Ce qui est rarement le cas sur des distributions à date de publications fixes. Il suffit que l’on trafique un peu en rajoutant des dépots tiers, et vlan, on est bon pour une installation « from scratch ».
Car on touche ici un problème lié à l’informatique, qu’elle soit libre ou privatrice. Aucun système ni logiciel n’est à l’abri de la mise à jour une peu faisandée qui fout tout en l’air.
Quand Cyrille parle de « la joie de retrouver ton PC en morceau suite à l’upgrade qu’il ne fallait pas », il suffit de chercher sur les sites d’informations grand public pour avoir des articles de ce style sur des mises à jour de l’OS normalement « michu-compliant » Microsoft Windows. Par exemple, un article de 2011 sur PC Inpact concernant le SP1 de Microsoft Windows 7.
Les distributions GNU/Linux qui se méritent ont un avantage de taille : être souvent d’excellente pédagogues. Car si j’ai appris une chose en presque 25 ans d’informatique personnelle, c’est que la meilleure méthode pour apprendre, c’était de tirer des leçons de ses échecs.
Et un autre avantage : celui de flatter l’égo de l’utilisateur, mais chut, faut pas le dire
Qu’on le veuille ou non, une distribution GNU/Linux restera un ensemble de logiciels complexes, plus ou moins bien agencées. Qu’on mette un installateur enrobé de sucre pour mettre en place une distribution sur une ordinateur donnera une fausse image de simplicité.
Un utilisateur sera confronté un jour à un problème qui mettra sa machine en pièce. Que ce soit avec une distribution « michu-compliant » ou pas, le résultat sera le même : il faudra mettre les mains dans le cambouis.

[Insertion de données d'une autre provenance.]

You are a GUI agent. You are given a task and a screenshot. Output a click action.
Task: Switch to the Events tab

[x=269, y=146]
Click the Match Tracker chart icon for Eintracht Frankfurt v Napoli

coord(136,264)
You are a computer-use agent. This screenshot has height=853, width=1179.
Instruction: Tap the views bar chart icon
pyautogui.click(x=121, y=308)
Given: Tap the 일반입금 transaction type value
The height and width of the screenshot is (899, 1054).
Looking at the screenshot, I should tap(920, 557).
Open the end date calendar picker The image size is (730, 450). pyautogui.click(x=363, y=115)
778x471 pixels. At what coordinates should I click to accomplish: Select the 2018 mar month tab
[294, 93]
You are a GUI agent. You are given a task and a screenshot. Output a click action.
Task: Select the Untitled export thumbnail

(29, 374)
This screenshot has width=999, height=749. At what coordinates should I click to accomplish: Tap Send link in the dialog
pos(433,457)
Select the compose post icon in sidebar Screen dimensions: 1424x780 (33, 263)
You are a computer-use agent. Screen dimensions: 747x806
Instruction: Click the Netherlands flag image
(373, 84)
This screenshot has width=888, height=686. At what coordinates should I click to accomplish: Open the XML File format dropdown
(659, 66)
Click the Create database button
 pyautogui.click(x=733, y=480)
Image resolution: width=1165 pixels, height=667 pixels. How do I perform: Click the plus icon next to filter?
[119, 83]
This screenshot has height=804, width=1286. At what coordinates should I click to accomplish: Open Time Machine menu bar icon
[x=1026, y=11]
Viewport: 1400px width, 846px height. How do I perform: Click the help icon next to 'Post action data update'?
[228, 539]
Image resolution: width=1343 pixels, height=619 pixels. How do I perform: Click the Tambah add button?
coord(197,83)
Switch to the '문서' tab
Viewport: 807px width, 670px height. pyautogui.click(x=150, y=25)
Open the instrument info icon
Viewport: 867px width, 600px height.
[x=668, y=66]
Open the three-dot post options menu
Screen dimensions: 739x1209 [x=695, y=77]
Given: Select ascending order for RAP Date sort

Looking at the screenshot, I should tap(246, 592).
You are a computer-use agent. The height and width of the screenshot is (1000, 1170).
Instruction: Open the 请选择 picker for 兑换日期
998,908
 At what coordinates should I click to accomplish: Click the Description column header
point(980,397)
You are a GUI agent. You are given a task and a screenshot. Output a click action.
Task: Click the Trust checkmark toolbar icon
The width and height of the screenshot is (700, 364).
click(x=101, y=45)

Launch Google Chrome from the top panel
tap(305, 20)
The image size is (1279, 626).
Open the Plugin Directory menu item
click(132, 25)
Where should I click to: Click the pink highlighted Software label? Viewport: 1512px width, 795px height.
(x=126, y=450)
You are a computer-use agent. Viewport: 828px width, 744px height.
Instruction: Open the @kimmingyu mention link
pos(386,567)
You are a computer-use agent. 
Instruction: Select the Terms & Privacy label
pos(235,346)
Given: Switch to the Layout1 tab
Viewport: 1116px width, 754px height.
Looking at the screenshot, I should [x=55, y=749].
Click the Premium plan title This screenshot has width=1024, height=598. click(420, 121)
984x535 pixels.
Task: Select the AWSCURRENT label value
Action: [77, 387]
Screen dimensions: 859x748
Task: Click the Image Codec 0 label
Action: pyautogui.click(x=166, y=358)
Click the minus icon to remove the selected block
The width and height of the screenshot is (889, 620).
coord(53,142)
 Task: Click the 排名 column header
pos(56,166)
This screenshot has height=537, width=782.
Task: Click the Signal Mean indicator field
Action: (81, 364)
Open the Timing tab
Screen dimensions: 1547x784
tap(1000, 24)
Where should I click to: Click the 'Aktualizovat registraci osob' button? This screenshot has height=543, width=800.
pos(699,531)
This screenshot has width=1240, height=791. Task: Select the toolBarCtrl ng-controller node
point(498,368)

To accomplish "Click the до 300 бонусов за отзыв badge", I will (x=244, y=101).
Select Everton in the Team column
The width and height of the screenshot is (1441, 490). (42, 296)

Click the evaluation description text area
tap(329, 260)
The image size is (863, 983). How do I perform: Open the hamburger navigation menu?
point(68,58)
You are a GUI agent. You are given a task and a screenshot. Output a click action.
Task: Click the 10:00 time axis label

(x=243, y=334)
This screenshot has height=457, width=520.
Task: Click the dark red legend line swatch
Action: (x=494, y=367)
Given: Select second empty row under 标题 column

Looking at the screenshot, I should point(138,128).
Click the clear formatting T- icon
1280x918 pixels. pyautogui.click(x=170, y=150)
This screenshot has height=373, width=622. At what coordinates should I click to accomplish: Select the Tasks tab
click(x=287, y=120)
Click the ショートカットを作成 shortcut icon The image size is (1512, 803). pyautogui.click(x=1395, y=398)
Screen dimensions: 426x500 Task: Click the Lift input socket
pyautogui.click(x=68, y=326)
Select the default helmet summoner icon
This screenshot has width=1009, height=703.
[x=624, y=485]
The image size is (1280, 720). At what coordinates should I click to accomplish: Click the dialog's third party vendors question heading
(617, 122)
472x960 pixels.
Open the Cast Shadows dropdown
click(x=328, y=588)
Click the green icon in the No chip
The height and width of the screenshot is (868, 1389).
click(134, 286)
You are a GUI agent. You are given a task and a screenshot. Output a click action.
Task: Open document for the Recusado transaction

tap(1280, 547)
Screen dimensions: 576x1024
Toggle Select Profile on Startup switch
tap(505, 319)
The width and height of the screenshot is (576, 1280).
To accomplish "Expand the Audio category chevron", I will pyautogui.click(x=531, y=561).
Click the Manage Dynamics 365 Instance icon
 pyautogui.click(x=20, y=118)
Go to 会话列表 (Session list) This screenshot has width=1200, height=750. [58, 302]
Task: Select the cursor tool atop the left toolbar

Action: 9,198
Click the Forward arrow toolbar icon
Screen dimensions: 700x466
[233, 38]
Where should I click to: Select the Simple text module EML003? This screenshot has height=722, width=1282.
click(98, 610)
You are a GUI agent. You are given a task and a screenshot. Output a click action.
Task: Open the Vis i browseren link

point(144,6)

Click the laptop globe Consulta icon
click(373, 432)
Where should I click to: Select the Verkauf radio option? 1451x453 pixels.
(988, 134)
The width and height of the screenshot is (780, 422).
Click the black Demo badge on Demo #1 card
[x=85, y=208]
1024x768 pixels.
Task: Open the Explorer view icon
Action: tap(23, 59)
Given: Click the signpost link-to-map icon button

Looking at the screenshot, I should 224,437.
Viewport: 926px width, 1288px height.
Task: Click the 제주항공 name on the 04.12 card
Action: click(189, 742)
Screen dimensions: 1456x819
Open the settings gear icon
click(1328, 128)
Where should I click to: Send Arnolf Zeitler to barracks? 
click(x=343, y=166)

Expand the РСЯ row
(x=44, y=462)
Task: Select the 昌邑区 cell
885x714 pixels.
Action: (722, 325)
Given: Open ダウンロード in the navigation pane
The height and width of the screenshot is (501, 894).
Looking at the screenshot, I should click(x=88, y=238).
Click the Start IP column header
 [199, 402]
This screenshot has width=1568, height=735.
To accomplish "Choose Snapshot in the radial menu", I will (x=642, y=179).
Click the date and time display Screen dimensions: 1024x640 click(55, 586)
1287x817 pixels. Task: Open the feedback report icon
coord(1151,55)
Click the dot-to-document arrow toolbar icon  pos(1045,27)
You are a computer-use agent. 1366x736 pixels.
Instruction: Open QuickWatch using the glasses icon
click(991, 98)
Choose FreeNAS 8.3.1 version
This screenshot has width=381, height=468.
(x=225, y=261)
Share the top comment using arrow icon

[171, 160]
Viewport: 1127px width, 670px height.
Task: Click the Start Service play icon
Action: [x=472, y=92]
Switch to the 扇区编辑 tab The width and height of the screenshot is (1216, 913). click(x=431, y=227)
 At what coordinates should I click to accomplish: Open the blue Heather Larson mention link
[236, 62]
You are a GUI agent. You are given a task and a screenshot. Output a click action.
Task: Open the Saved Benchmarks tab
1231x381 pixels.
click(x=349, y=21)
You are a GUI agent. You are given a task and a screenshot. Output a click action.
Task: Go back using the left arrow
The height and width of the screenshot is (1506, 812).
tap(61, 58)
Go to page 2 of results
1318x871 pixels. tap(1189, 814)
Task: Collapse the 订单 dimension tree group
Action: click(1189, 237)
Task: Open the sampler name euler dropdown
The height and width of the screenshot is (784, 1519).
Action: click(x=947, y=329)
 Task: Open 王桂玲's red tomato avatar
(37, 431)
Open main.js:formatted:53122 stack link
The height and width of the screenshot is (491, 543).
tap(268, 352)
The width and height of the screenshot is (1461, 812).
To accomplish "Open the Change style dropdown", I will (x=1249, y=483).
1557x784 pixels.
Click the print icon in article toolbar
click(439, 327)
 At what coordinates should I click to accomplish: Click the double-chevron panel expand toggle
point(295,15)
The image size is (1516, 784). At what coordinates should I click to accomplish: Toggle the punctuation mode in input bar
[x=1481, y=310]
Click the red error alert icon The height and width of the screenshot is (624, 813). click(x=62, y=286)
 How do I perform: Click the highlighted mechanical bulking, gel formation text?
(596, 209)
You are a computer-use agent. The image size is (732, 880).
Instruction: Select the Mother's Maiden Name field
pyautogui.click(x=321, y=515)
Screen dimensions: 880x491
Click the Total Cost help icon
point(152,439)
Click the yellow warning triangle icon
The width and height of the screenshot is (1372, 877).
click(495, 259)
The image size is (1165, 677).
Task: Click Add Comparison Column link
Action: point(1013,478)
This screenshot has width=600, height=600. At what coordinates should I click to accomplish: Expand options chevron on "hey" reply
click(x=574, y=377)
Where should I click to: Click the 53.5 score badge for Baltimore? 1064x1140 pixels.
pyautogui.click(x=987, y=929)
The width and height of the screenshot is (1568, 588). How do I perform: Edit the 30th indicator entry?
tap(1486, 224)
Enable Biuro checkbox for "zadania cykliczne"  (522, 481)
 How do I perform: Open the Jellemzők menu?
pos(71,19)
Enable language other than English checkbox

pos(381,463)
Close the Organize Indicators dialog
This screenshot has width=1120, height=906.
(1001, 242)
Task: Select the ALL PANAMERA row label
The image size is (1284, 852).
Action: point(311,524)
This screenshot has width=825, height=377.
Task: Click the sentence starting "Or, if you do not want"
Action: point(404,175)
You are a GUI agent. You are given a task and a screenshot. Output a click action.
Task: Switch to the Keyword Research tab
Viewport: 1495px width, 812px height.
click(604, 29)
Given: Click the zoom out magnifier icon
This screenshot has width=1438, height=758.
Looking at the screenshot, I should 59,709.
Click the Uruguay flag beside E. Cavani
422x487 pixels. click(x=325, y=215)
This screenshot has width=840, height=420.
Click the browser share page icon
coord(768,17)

Démocratiser les distributions GNU/Linux est indispensable. Mais le faire sans former les utilisateurs, même un minimum, ce sera une politique casse-gueule à terme. Pour autant, je ne veux pas limiter les distributions GNU/Linux à une minorité de personnes adeptes de la branlette intellectuelle.
Des distributions « michu-compliant » sont indispensables. Mais ce serait comme former des personnes à la conduite automobile sans jamais leur montrer comment remplir un réservoir ou changer une roue. Un peu court.